Using Multiple GPUs#

Applications that are developed with the AR SDK can be used with multiple GPUs. By default, the SDK determines which GPU to use based on the capability of the currently selected GPU. If the currently selected GPU supports the SDK, the SDK uses it. Otherwise, the SDK selects the best GPU.

You can control which GPU is used in a multi-GPU environment by using the cudaSetDevice(int whichGPU) and cudaGetDevice(int *whichGPU) NVIDIA CUDA Toolkit functions and the NvAR_SetS32(NULL, NvAR_Parameter_Config(GPU), whichGPU) AR SDK Set function.
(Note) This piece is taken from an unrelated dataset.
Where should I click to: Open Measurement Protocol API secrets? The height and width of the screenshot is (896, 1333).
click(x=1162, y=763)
The Set() function is called only once for the AR SDK before any effects are created. Because you can’t transparently pass images that are allocated on one GPU to another GPU, you must ensure that the same GPU is used for all AR features.

NvCV_Status err;
int chosenGPU = 0; // or whatever GPU you want to use
err = NvAR_SetS32(NULL, NvAR_Parameter_Config(GPU), chosenGPU);
if (NVCV_SUCCESS != err) {
  printf("Error choosing GPU %d: %s\n", chosenGPU,
         NvCV_GetErrorStringFromCode(err));
}

cudaSetDevice(chosenGPU);
NvCVImage dst = new NvCVImage(
   // your parameters
   );

NvAR_Handle eff;
err = NvAR_API NvAR_CreateEffect(code, &eff);

// your program logic here

err = NvAR_API NvAR_Load(eff);
err = NvAR_API NvAR_Run(eff, true);
// switch GPU for other task, then switch back for next frame

Buffers need to be allocated on the selected GPU, so before you allocate images on the GPU, call cudaSetDevice(). Neural networks need to be loaded on the selected GPU, so before NvAR_Load() is called, set this GPU as the current device.

To use the buffers and models, before you call NvAR_Run(), set the GPU device as the current device. A previous call to NvAR_SetS32(NULL, NvAR_Parameter_Config(GPU), whichGPU) helps enforce this requirement.
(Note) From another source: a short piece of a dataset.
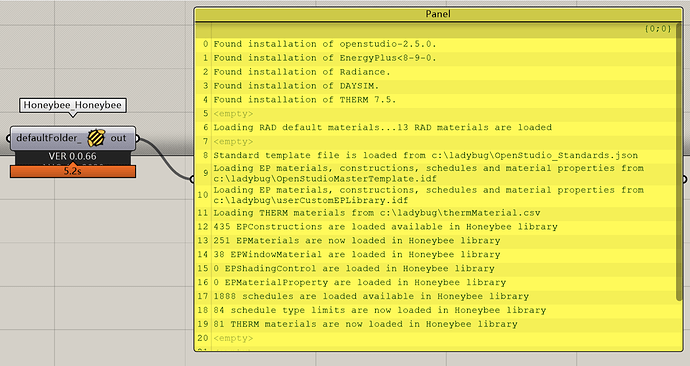Image resolution: width=690 pixels, height=366 pixels.
Task: Select row 12 435 EPConstructions line
Action: (436, 227)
For performance reasons, the application is responsible for switching to the appropriate GPU.

Default Behavior in Multi-GPU Environments#

The NvAR_Load() function internally calls cudaGetDevice() to identify the currently selected GPU.

The function checks the compute capability of the currently selected GPU (default 0) to determine whether the GPU architecture supports the AR SDK and completes one of the following tasks:

  • If the SDK is supported, NvAR_Load() uses the GPU.
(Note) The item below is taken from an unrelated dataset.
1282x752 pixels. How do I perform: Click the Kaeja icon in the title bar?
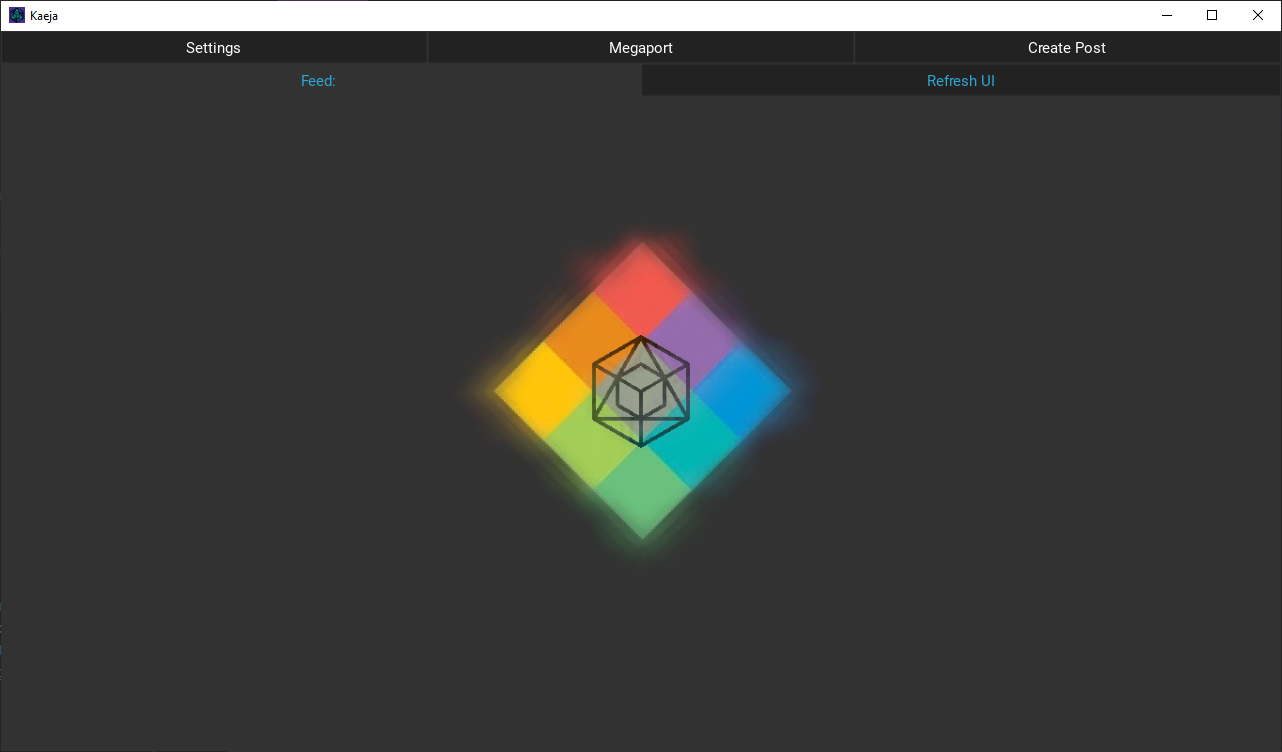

  • If the SDK is not supported, NvAR_Load() searches for the most powerful GPU that supports the AR SDK and calls cudaSetDevice() to set that GPU as the current GPU.

If you do not require your application to use a specific GPU in a multi-GPU environment, the default behavior should suffice.

Selecting the GPU for AR SDK Processing in a Multi-GPU Environment#

Your application might be designed to perform the task of applying an AR filter by using only a specific GPU in a multi-GPU environment. In this situation, ensure that the SDK does not override your choice of GPU for applying the video effect filter.

// Initialization
cudaGetDevice(&beforeGPU);

err = NvAR_Load(eff);

if (NVCV_SUCCESS != err) {
  printf("Cannot load ARSDK: %s\n", NvCV_GetErrorStringFromCode(err));
  exit(-1);
}

cudaGetDevice(&arsdkGPU);

if (beforeGPU != arsdkGPU) {
  printf("GPU #%d cannot run AR SDK, so GPU #%d was chosen instead\n",
         beforeGPU, arsdkGPU);
}

Selecting Different GPUs for Different Tasks#

Your application might be designed to perform multiple tasks in a multi-GPU environment, such as rendering a game and applying an AR filter. In this situation, select the best GPU for each task before calling NvAR_Load().

  1. Call cudaGetDeviceCount() to determine the number of GPUs in your environment.

    // Get the number of GPUs
    cuErr = cudaGetDeviceCount(&deviceCount);
    
  2. Get the properties of each GPU and determine whether it is the best GPU for each task by performing the following operations for each GPU in a loop:

    1. Call cudaSetDevice() to set the current GPU.

    2. Call cudaGetDeviceProperties() to get the properties of the current GPU.

    3. To determine whether the GPU is the best GPU for each specific task, use a custom code in your application to analyze the properties that were retrieved by cudaGetDeviceProperties().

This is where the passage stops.